US stocks fell on Tuesday on weaker-than-expected economic data and as oil reversed direction to end the session lower, but blue-chip equities posted a third month of gains while mid-caps enjoyed their best levels since August.
Albeit 100 points off its 2016 peak on April 20, the S&P 500 index posted a third successive month of gains in May, even if it fell by 0.1% to 2,096 on Tuesday.
Neverthless, traders reckon the S&P 500 may struggle to post further gains due to the risk of a Fed rate increase and worries about Britain's June 23 referendum on European Union membership.
US interest rate futures implied traders see a 28% chance the Fed would raise rates next month and a 61% chance it would do so at its July policy meeting, according to CME Group's FedWatch program.
The S&P Midcap 400 ended the session up 0.07% at 1,493 - and its best levels since August 19.
The S&P Smallcap 600 closed the month up 0.33% at 705 - its highest level since the end of April.
The US oil benchmark West Texas Intermediate ended down 0.5% at $49.10.
US shares were lower at midsession on Tuesday after mixed data and a kingpin equity fund manager's bearish prognosis for stocks.
The market bellwether S&P 500 index was down 0.2% at 2,095 having given up gains early in the session.
But there was better news for smaller stocks - and it was not all so-called "window dressing" at the end of the month by fund managers.
The S&P Midcap 400 was up 0.08% at 1,493, led by energy stocks such as Westar Energy (NYSE:WR), Sm Energy (NYSE:SM) and Consol Energy (NYSE:CNX), as the US oil benchmark WTI was up 0.9% at $49.76 and earlier spiked above $50.
The S&P Smallcap 600 was up 0.3% at 704, and also led by energy stocks such as Bonanza Creek Energy (NYSE:BCEI), Cloud Peak Energy (NYSE:CLD) and Rex Energy Corp (NYSE:REXX).
While volumes were thin as investors returned to Wall Street after a long weekend, US house prices rose more than forecast in March and consumer spending rose by the most in seven years in April.
On the flipside, Texan manufacturing data spooked markets, as factory activity unexpectedly contracted at a quicker pace in May than forecast. The Texan data reinforced other recent disappointments for US manufacturing which may help hold back a Fed rate hike.
Meanwhile, BlackRock said global equities "look vulnerable". Even if the MSCI World Index of global stocks has gained 14% since the market's nadir in mid-February, equities "no longer look cheap" the world's biggest asset manager said on Tuesday.
BlackRock cited four areas of concern for equities. The Fed could hike rates too aggressively mid-year, UK citizens could vote to leave the European Union next month, the European refugee crisis could become bigger, and global growth might disappoint.
While the Dow Jones average opened lower, the S&P 500 and Nasdaq Composite both, as expected, kicked off higher.
The S&P 500 was up four points at 2,103, as investors digested some economic data.
“The headline success for those hawks in the central bank was the personal spending figure; from a downward revised 0.0% last month the number surged all the way to 1.0%, the highest reading in effectively two years,” noted Connor Campbell at spread betting firm Spreadex.

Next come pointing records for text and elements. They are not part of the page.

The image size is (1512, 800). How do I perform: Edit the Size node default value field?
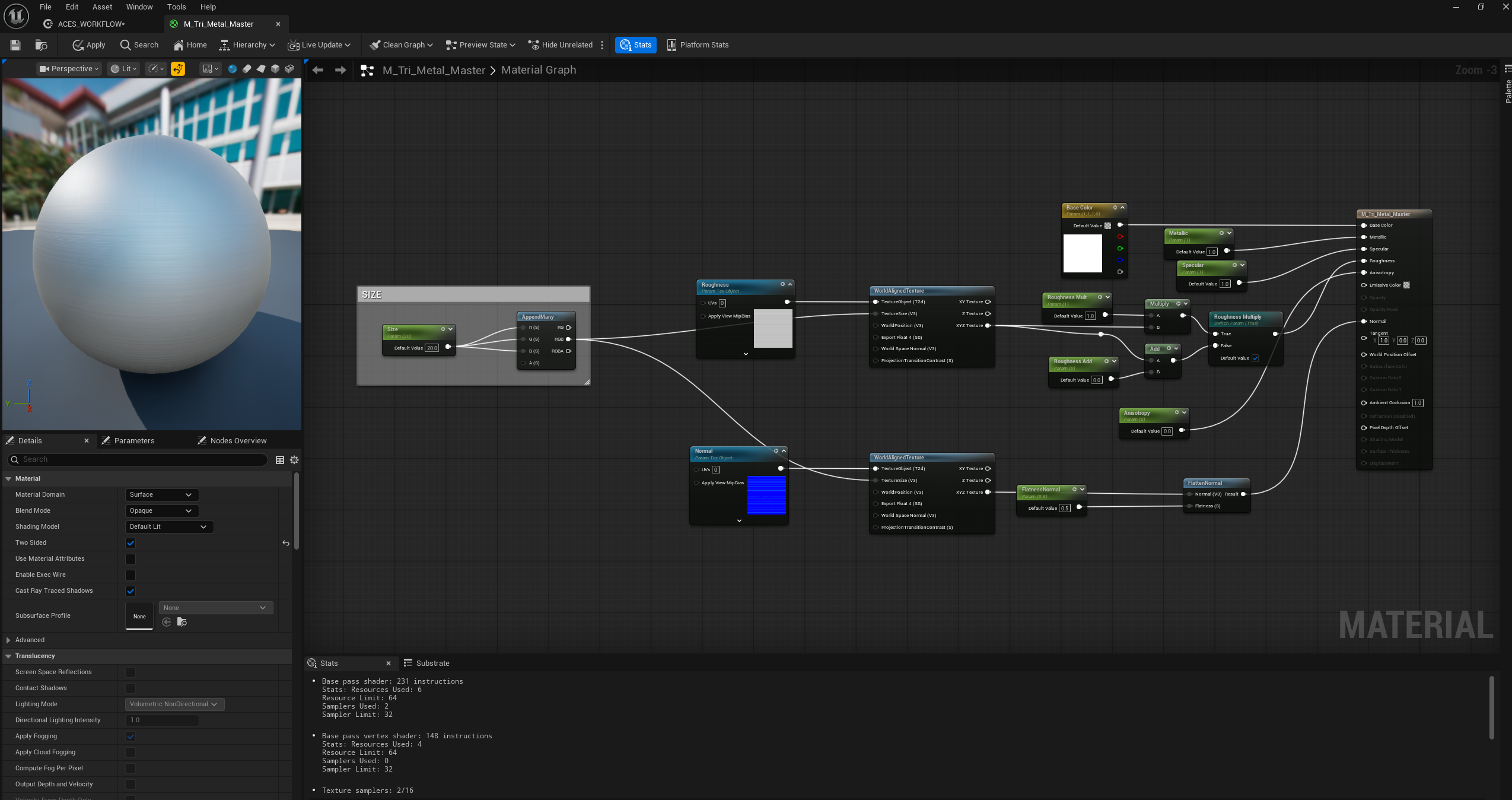click(432, 348)
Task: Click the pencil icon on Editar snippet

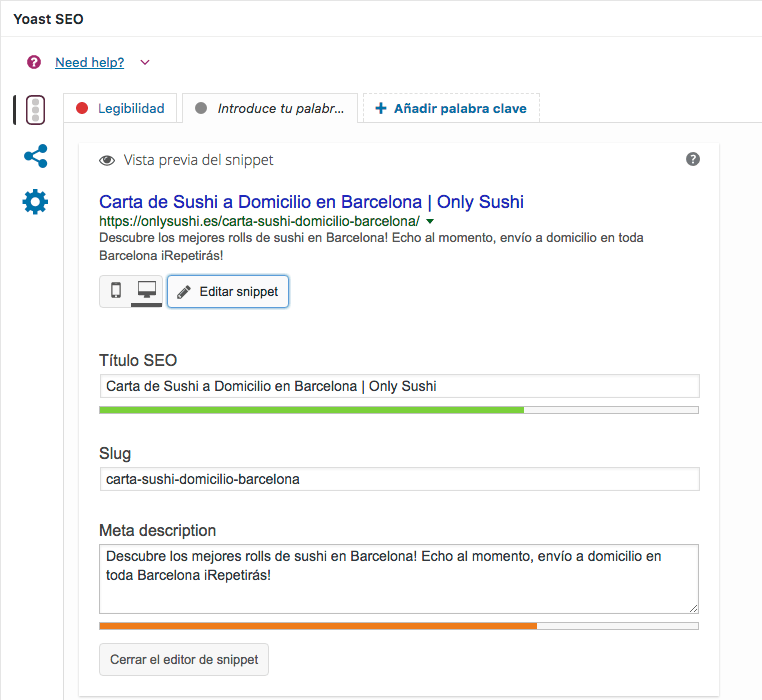Action: pyautogui.click(x=184, y=292)
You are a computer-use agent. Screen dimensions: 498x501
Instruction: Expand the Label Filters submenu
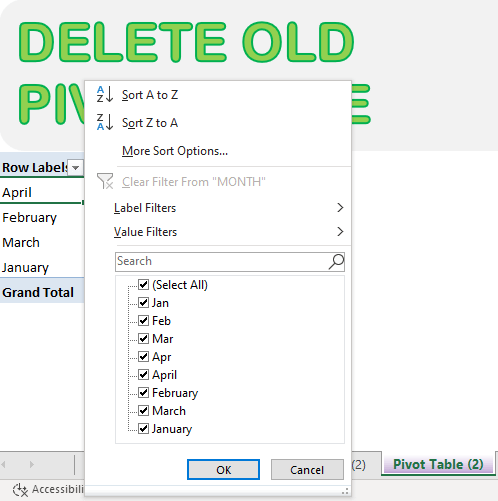point(229,208)
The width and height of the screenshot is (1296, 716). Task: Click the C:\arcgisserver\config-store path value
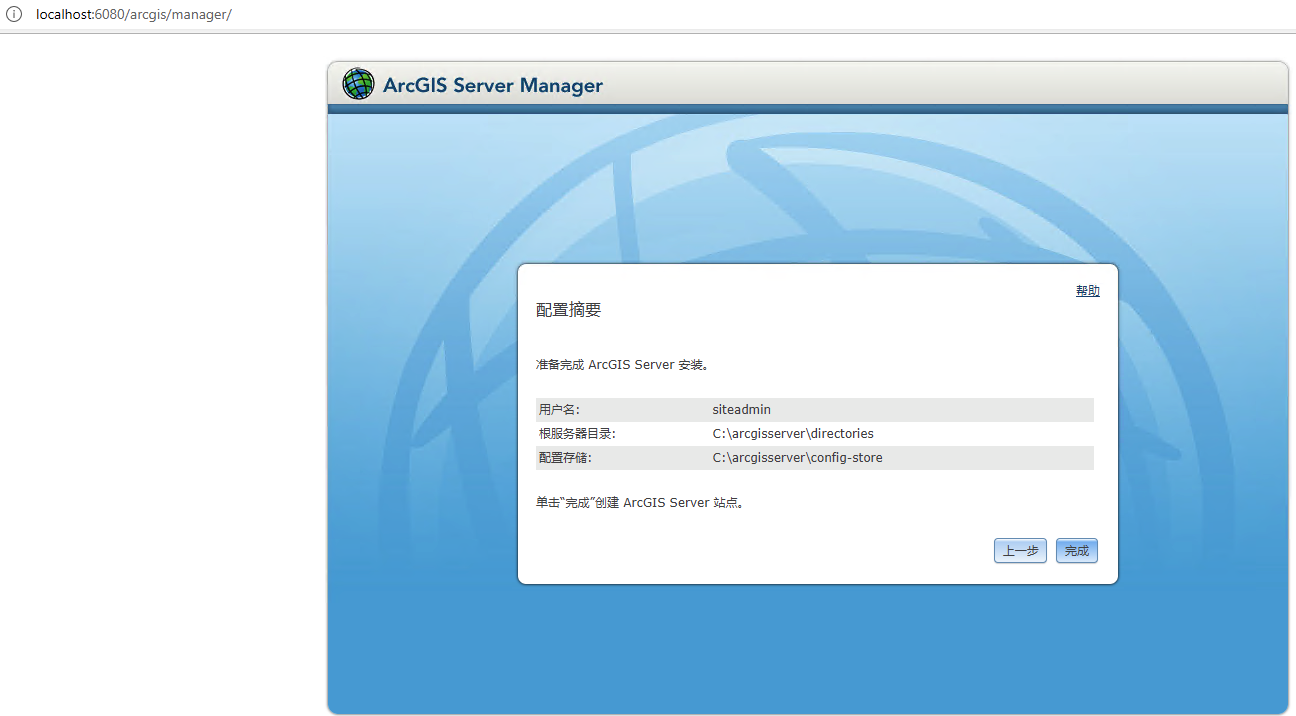(797, 458)
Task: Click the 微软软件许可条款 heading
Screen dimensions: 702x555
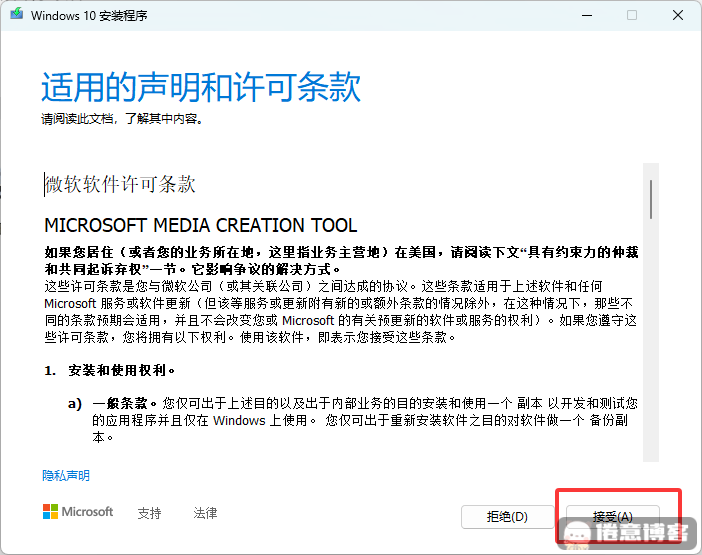Action: (121, 185)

“Joining that was a solid 0.4% reading for personal income and a jump to 0.2% for the core PCE price index, though they were countered by a negative territory level Chicago PMI (slipping to 49.3, its worst reading February) and a CB consumer confidence figure that, at 92.6, matches the low seen in November. So, not enough to ensure a rate hike in the coming months, but plenty of the hawks to play with, something that hit the Dow Jones and dragged it 40 points lower,” Campbell added.
The Dow has since recovered a little to trade 30 points lower at 17,843.
Mid-caps are firmer on balance, with the S&P 400 five points to the good at 1,497. The small-caps tracker, the Russell 2,000, was four points higher at 1,155.
On Nasdaq, Celator Pharmaceuticals Inc (NASDAQ:CPXX), as expected, set the pace after the board agreed to recommend acceptance of a bid from French peer Jazz Pharmaceuticals Inc.
Shares in Celator were up 71% to $29.94 as Jazz offered $30.25 a share, valuing Celator at around $1.5bn.
Life sciences firm Stemcell Inc (NASDAQ:STEM) lost four-fifths of its value as it terminated its phase II pathway study in spinal cord injuries.